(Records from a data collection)
= = = = =

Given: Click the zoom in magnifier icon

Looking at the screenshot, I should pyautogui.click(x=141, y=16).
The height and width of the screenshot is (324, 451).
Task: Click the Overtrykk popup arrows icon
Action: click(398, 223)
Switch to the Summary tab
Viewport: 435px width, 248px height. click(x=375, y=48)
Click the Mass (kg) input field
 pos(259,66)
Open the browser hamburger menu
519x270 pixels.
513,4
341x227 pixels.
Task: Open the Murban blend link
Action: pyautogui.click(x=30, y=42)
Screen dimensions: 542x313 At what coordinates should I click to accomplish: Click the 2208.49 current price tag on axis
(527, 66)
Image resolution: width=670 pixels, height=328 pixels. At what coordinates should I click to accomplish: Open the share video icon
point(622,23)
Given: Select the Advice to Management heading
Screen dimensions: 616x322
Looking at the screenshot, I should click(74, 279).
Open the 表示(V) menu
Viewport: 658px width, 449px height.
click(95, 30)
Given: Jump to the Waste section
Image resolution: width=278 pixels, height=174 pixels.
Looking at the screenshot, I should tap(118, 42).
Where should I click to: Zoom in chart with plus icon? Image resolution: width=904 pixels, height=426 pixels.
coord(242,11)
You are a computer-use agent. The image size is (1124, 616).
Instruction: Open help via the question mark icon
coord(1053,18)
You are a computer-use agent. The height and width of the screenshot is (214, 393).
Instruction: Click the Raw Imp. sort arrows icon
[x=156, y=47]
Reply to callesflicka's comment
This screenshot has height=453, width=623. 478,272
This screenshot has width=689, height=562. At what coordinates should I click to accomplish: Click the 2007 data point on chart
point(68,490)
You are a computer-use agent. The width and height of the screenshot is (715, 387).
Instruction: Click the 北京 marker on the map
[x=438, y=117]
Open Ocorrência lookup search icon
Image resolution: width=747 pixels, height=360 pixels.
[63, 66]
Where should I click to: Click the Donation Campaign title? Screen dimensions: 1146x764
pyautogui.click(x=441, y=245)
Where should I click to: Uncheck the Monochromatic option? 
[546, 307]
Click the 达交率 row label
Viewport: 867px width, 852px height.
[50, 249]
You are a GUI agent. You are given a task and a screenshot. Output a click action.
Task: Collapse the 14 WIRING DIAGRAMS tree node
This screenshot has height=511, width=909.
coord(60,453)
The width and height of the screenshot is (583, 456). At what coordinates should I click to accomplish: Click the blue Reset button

= = = = =

## Your objective:
Start with the line above that contains "Click the Mass (kg) input field" and end with the line that contains "You are a computer-use agent. The width". Write out those lines exactly, and only those.

## Response area:
Click the Mass (kg) input field
 pos(259,66)
Open the browser hamburger menu
519x270 pixels.
513,4
341x227 pixels.
Task: Open the Murban blend link
Action: pyautogui.click(x=30, y=42)
Screen dimensions: 542x313 At what coordinates should I click to accomplish: Click the 2208.49 current price tag on axis
(527, 66)
Image resolution: width=670 pixels, height=328 pixels. At what coordinates should I click to accomplish: Open the share video icon
point(622,23)
Given: Select the Advice to Management heading
Screen dimensions: 616x322
Looking at the screenshot, I should click(74, 279).
Open the 表示(V) menu
Viewport: 658px width, 449px height.
click(95, 30)
Given: Jump to the Waste section
Image resolution: width=278 pixels, height=174 pixels.
Looking at the screenshot, I should tap(118, 42).
Where should I click to: Zoom in chart with plus icon? Image resolution: width=904 pixels, height=426 pixels.
coord(242,11)
You are a computer-use agent. The image size is (1124, 616).
Instruction: Open help via the question mark icon
coord(1053,18)
You are a computer-use agent. The height and width of the screenshot is (214, 393).
Instruction: Click the Raw Imp. sort arrows icon
[x=156, y=47]
Reply to callesflicka's comment
This screenshot has height=453, width=623. 478,272
This screenshot has width=689, height=562. At what coordinates should I click to accomplish: Click the 2007 data point on chart
point(68,490)
You are a computer-use agent. The width and height of the screenshot is (715, 387).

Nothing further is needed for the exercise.